→ PROBLEM REQUIREMENTS: Restate the lines from the one with "Viewport: 918px width, 517px height." to the one with "(x=79, y=130)", requests included, raising every coordinate in the answers by 74.

→ DATA LINES:
***

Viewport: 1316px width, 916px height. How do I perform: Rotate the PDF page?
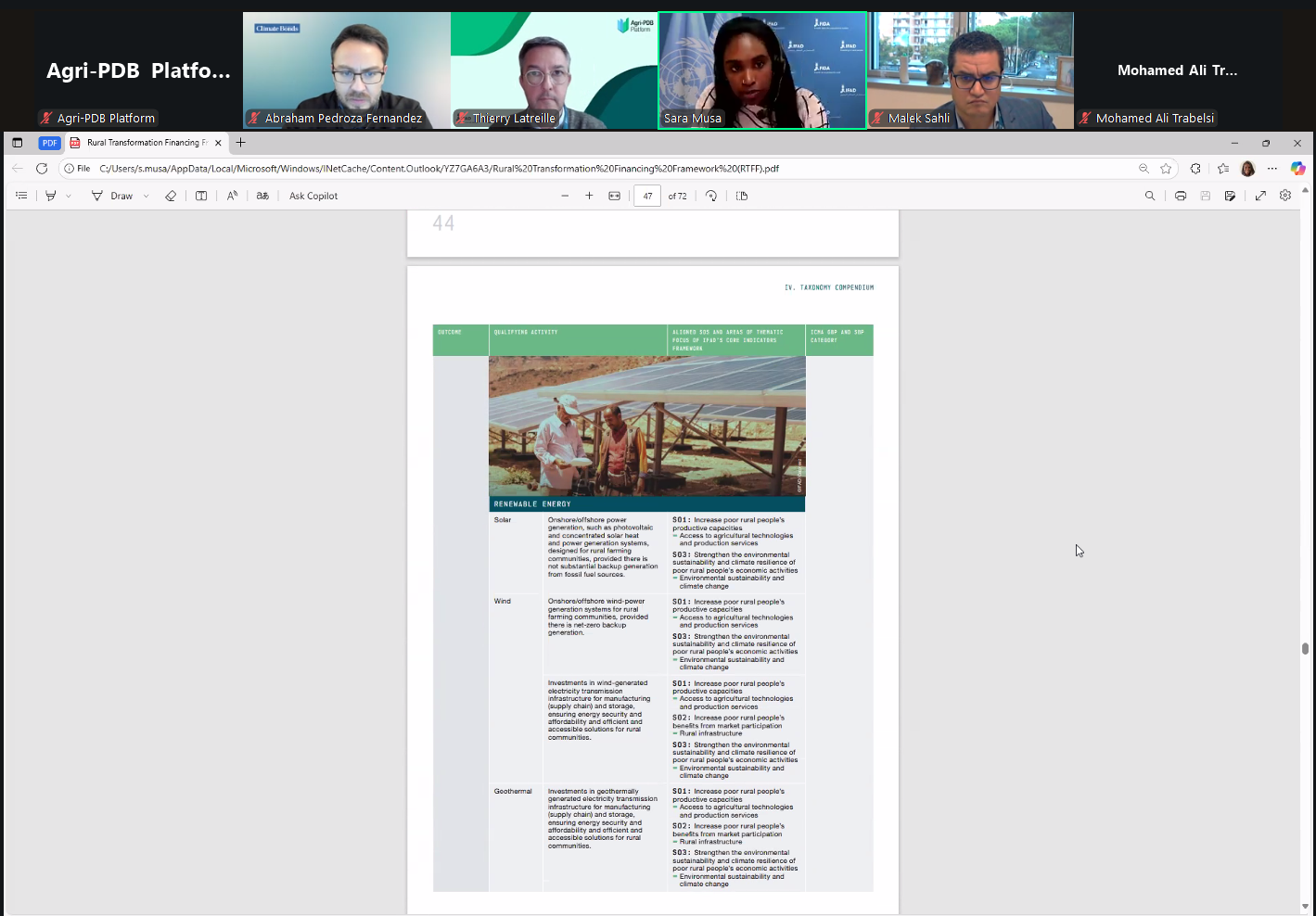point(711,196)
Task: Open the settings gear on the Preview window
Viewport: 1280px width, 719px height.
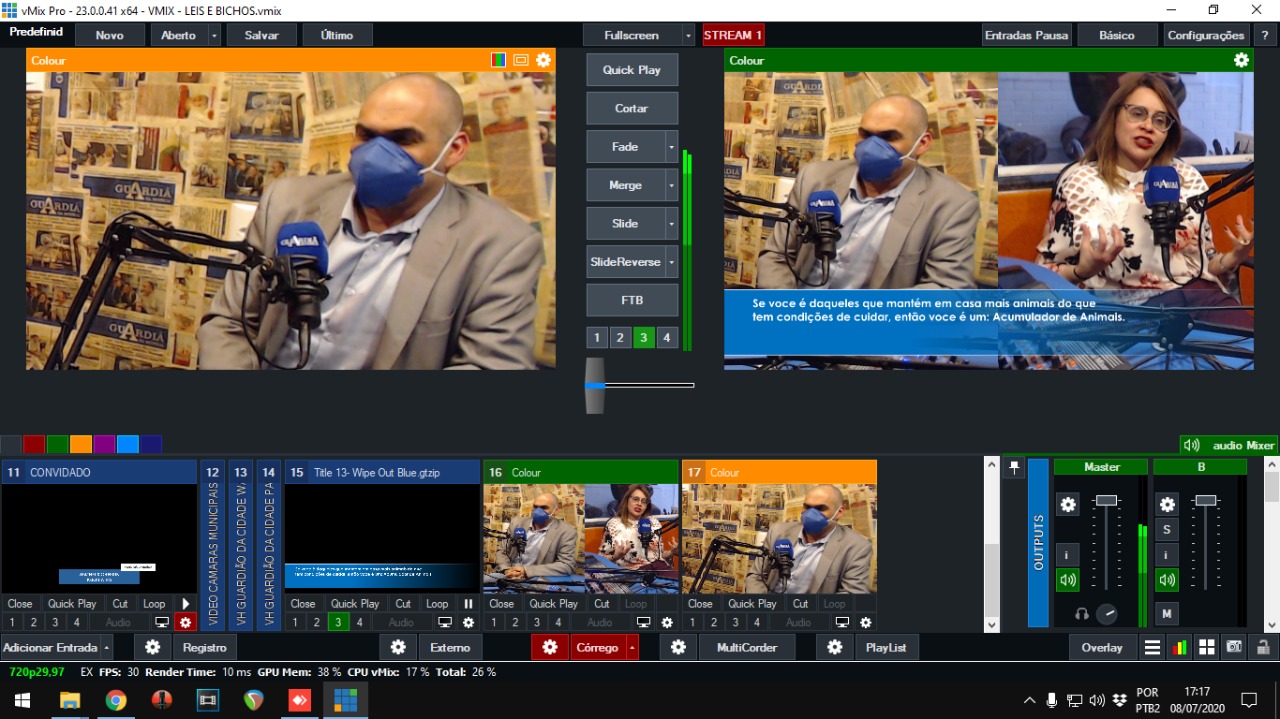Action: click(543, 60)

***

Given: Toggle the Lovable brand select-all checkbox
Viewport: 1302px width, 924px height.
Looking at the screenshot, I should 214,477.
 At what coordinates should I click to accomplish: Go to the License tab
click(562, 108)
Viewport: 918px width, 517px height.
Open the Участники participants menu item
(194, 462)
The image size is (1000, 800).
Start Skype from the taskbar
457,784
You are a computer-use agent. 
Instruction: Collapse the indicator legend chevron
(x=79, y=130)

***

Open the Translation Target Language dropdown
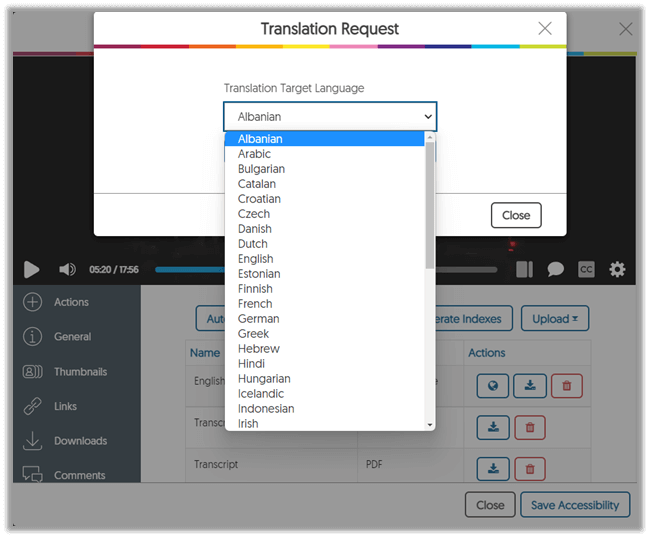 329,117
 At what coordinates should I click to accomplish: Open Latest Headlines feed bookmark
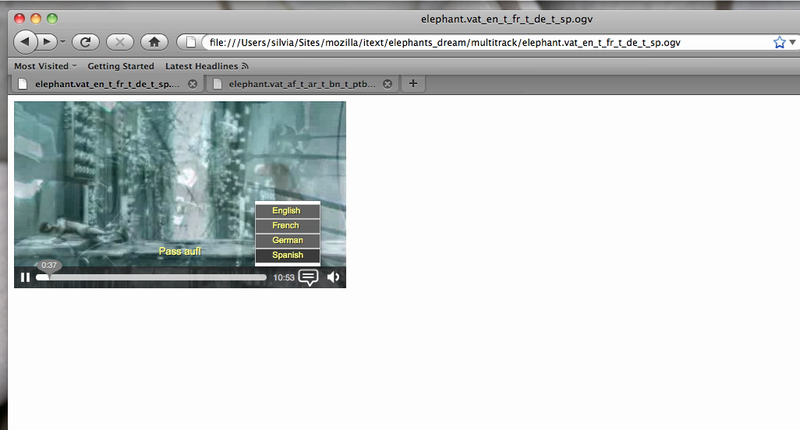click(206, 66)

***

→ RESPONSE TO THE TASK:
Viewport: 918px width, 517px height.
Open the Участники participants menu item
(268, 536)
The image size is (1000, 800).
Start Skype from the taskbar
531,858
You are a computer-use agent. 
Instruction: Collapse the indicator legend chevron
(x=153, y=204)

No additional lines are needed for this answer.